Management Review ›› 2021, Vol. 33 ›› Issue (4): 59-70.

• Technology and Innovation Management • Previous Articles     Next Articles

Financial System Network Contagion Structure and Tail Risk Measurement Based on Dynamic Semiparametric Quantile Regression Model

Zhang Xingmin1, Fu Qiang2, Zhang Shuai2, Ji Junwei3   

  1. 1. School of Finance, Southwestern University of Finance and Economics, Chengdu 611130;
    2. School of Economics and Business Administration, Chongqing University, Chongqing 400044;
    3. Business School, Chengdu University of Technology, Chengdu 610059
  • Received:2018-02-23 Online:2021-04-28 Published:2021-05-06

Abstract: This paper applies the dynamic semiparametric quantile regression model to construct network structure, clarifying the extreme risk contagion effects among financial institutions.
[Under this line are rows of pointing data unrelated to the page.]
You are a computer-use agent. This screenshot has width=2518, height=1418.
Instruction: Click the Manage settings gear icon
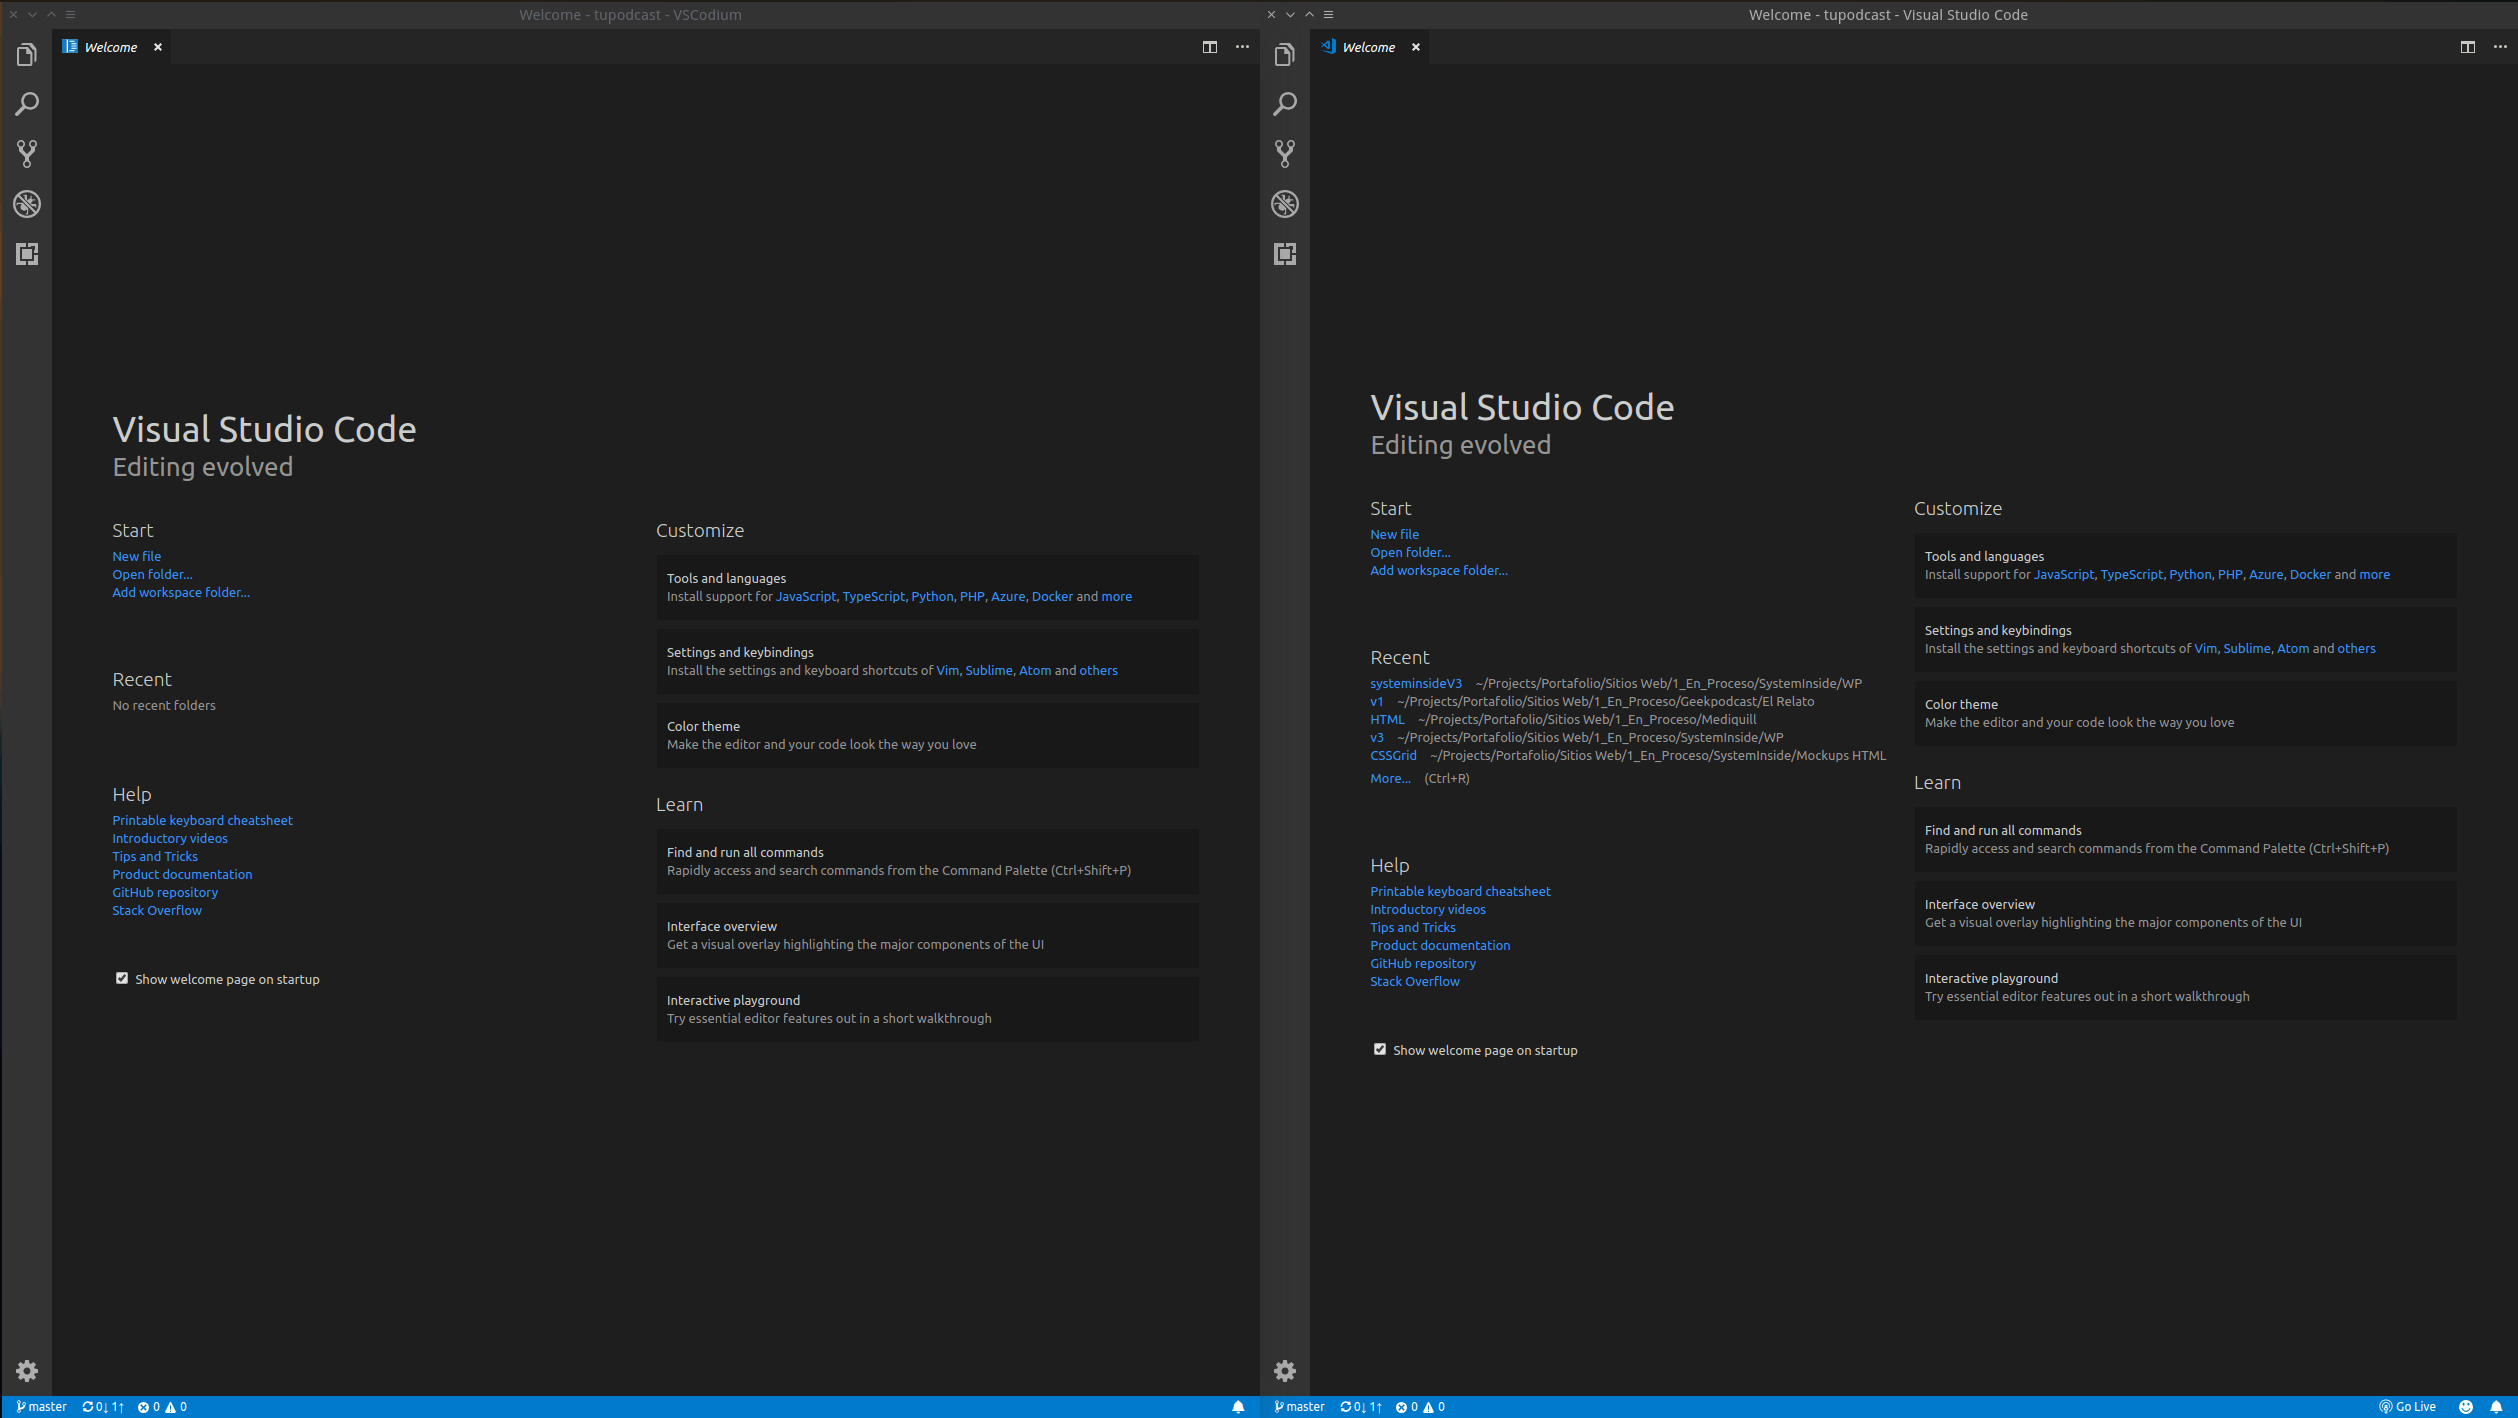pos(27,1371)
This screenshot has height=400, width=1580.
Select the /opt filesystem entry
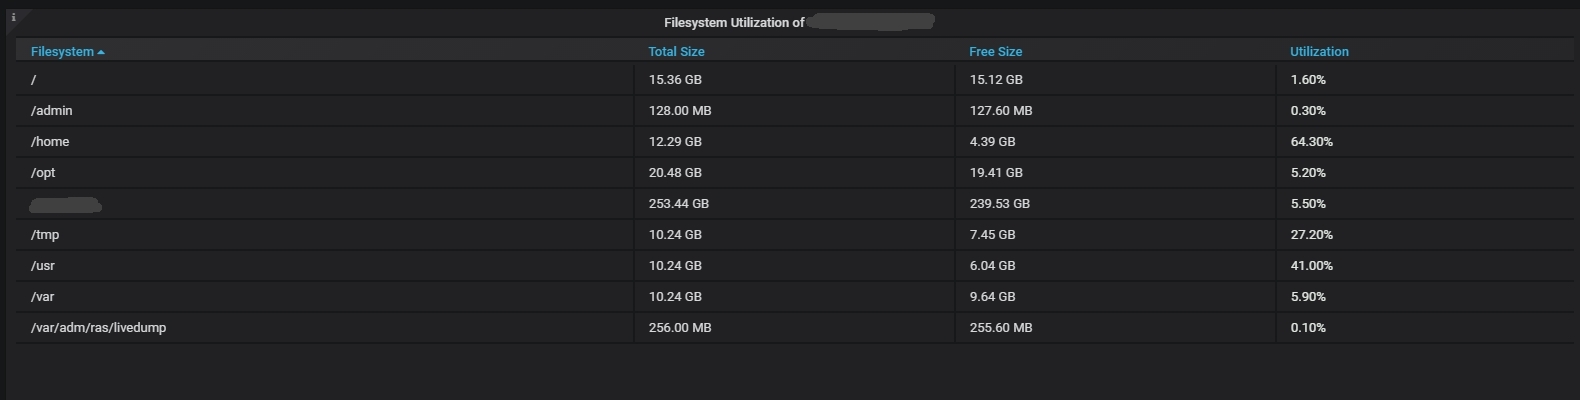click(43, 173)
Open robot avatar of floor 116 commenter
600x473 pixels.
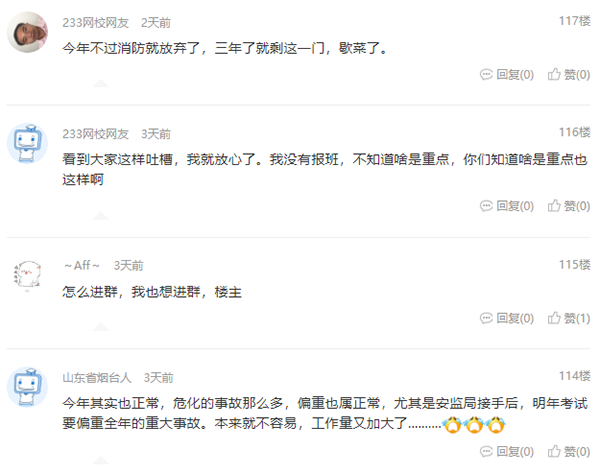(27, 143)
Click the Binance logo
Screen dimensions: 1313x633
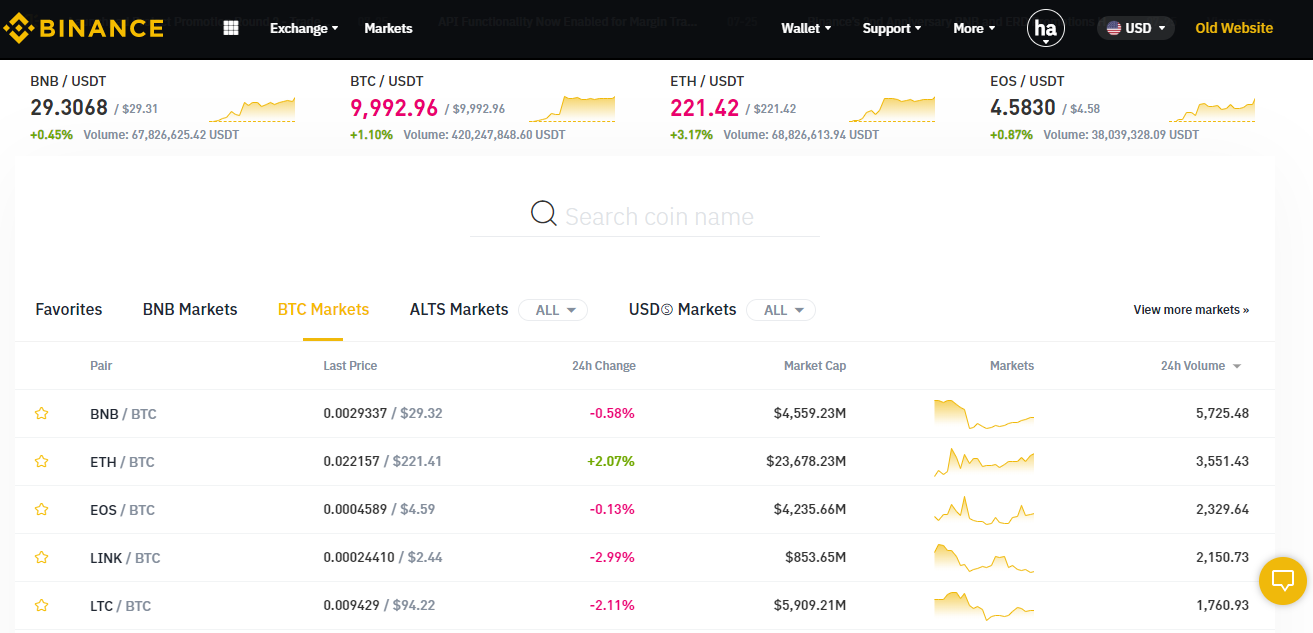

We consider the market sentiments as conditional variables in the network model. The results show that the systemic risk contribution and exposure as well as tail risk contagion degree hold remarkable different information and characteristics. The network contagion degree ranking of financial firms, the tail risk receiver ranking, and tail risk emitter ranking are significant heterogeneous. During the economic and financial turmoil, the network contagion effects within three financial sectors (banking, securities, and insurances) have risen sharply, and the interconnectedness within securities is significantly higher and more volatile than between banks. The financial network model based on the rolling window width selection criteria optimizes the time-varying identification process of risk contagion relationships among financial institutions. The supervision on the highly contagious financial institutions has become a crucial policy issue. Therefore, exploring the network dependence of extreme risks is crucial for financial regulators to improve the supervision efficiency of the financial system.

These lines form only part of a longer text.